The Macao government has hit back at the 2023 Annual Report published by the US Congressional-Executive Commission on China, which accuses the SAR government of invoking national security “in ways that undermined judicial independence and other substantive rights.”
The report cited unnamed “observers” as expressing concern over Macao’s national security legislation and its potential for arbitrary application – such as in the criminalisation of contact with non-governmental organisations.
The document also made mention of a July 2022 U.N. Human Rights Committee (UNHRC) report on Macao, which claimed the SAR lacked legal safeguards against police abuse of surveillance, harassed journalists, suppressed the display of political messages, and imposed undue restrictions on peaceful assembly.

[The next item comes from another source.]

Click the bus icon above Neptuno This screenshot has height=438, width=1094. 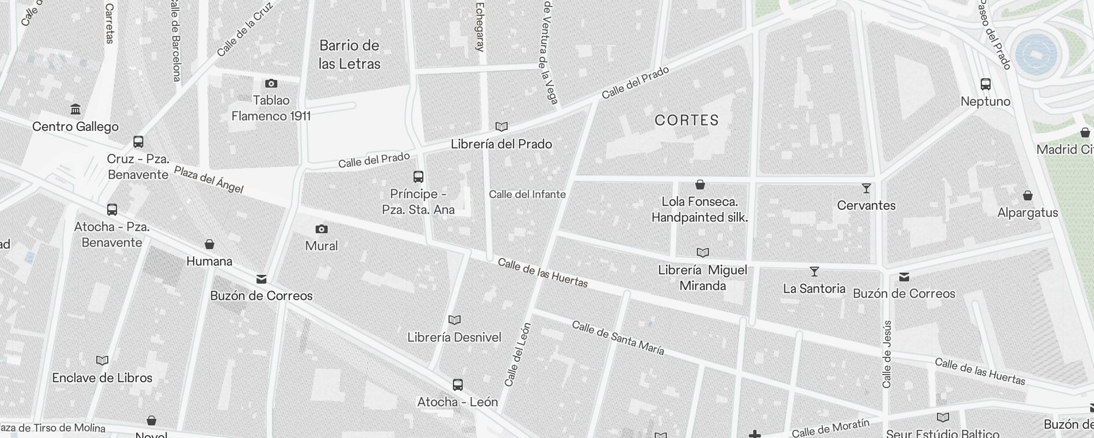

However, in a strongly worded rebuttal, the Macao government accused the commission of adopting an “unsubstantiated” and “selective approach” to the UNHRC’s findings, saying the committee’s report had been quoted “out of context.”

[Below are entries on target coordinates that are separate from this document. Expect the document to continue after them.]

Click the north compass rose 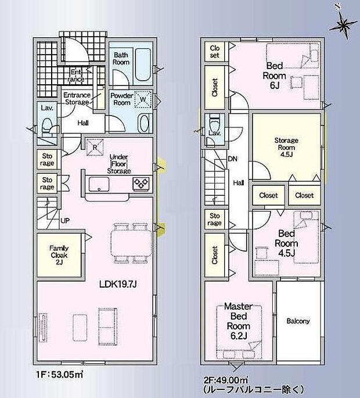click(343, 24)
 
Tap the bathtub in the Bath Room click(143, 64)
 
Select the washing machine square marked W click(143, 99)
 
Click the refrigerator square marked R click(95, 147)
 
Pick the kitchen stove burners click(141, 183)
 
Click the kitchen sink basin click(99, 184)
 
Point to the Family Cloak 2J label click(59, 255)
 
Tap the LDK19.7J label click(118, 284)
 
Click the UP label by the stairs click(65, 221)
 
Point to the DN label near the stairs click(232, 159)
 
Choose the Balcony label click(298, 321)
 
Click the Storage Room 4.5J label click(286, 147)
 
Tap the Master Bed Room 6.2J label click(239, 321)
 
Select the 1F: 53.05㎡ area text click(60, 374)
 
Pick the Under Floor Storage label click(119, 164)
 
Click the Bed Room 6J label click(274, 76)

[See more: Macao responds forcefully to US human rights report]
It also said that the SAR’s national security legislation “drew extensively from legislative experience in other jurisdictions, while fully considering Macao’s legal traditions and social realities, and strictly adhering to international human rights conventions.”
The government added: “Work relating to the safeguarding of national security has been carried out in strict accordance with legal provisions and due process.”
Washington regularly aims barbs at geopolitical rival China in the area of human rights, while frequently violating international rights law itself.
In 2022, Beijing published its own survey, The State of Democracy in the United States, describing the US plagued by a “vicious cycle of democratic pretensions, dysfunctional politics and a divided society,” while beset with problems such as “money politics, identity politics, social rifts, and the gulf between the rich and poor.”